Hezbollah denounces Arab League sanctions on Syria
November 29, 2011 - 18:52
Lebanon’s Islamic resistance movement Hezbollah has denounced the Arab League for its decision to impose sanctions on Syria.
In a statement on Monday, Hezbollah accused the 22-memebr body of making an “unprecedented and dangerous” move, the state news agency SANA reported.
Sanctions, approved on Sunday, include asset freeze, cutting transactions with the Syrian Central Bank, and an embargo on the investments for projects
Damascus has censured the decision as “a betrayal of Arab solidarity.”
Hezbollah said, “The Arab League's approval of these sanctions is a shameful thing” and criticized the measure as one against the regional body's laws and regulations and in violation of the principals of joint Arab efforts.

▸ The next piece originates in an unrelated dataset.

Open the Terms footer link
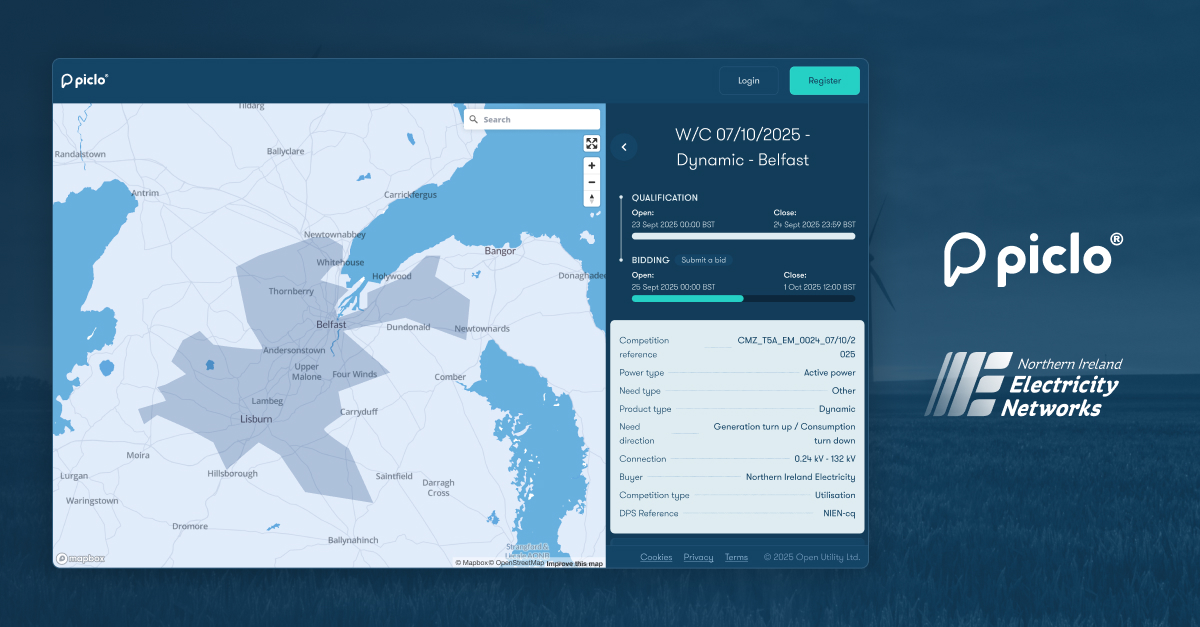The width and height of the screenshot is (1200, 627). click(x=736, y=557)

On November 12 and amid Syria's pressing need for international support in the face of the dire situation it was facing, the Arab League held an emergency session in the Egyptian capital Cairo, voting to suspend the country's membership in the body.
Hezbollah said enforcement of anti-Damascus sanctions was part of a U.S. policy that aimed to serve Washington's agenda in the Middle East.
The restrictive measures, it said, was an act of “vengeance targeting all people in the region.”
Syria has been experiencing unrest ever since mid-March, with demonstrations being held both against and in support of President Bashar al-Assad's government.
On October 7, Deputy Foreign Minister Faysal Mekdad said around 1,100 members of the security forces and ordinary citizens had been killed by armed groups in the first seven months of the unrest, which began on March 15.
The United Nations says 3,500 people, many of them members of the security forces, have been killed during the unrest.
The Syrian government says outlaws, saboteurs, and armed terrorists are the driving factor behind the unrest and deadly violence while the opposition accuses the security forces of being behind the killings.
The Syrian government also says that the chaos is being orchestrated from outside the country and the security forces have been given clear instructions not to harm civilians.
In addition, Syrian state TV has broadcast reports showing seized weapons caches and confessions by terrorist elements describing how they obtained arms from foreign sources.